DE WADE FILS À ALIOU SALL, LA SAGA DU CLANISME PRÉSIDENTIEL AU SÉNÉGAL
Malgré ses promesses, Macky Sall a cédé au népotisme en nommant son frère à un poste clé. Retour sur cette volte-face et sur l'enracinement de la gestion familiale du pouvoir au Sénégal
Lorsqu'il arrive au pouvoir en 2012, Macky Sall promet de rompre avec les dérives du régime de son prédécesseur Abdoulaye Wade. Parmi ses engagements phares, ne pas mêler sa famille à la gestion des affaires publiques. Pourtant, seulement quelques années plus tard, force est de constater que la promesse n'a pas été tenue.

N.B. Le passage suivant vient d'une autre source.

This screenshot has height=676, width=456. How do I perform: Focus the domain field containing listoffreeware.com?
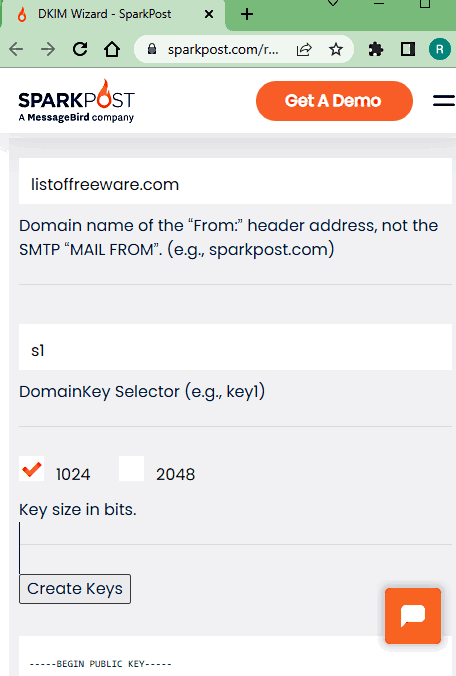pos(235,181)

En décembre 2016, interrogé par Jeune Afrique sur cette question, le chef de l'État jure solennellement: "Je ne mêle jamais ma famille à la gestion du pays". Il précise notamment avoir prévenu dès le début de son mandat son frère Aliou Sall qu'il ne bénéficierait "jamais d'un décret de nomination", comme le rapporte Seneweb.
Mais dix mois plus tard, le 11 septembre 2017, Aliou Sall se voit nommer Directeur général de la Caisse des Dépôts et Consignations par décret présidentiel. Cette volte-face spectaculaire, révélée par Seneweb, suscite l'indignation au Sénégal. Les citoyens avaient cru en finir avec ces pratiques à la fois indignes et dommageables pour la démocratie.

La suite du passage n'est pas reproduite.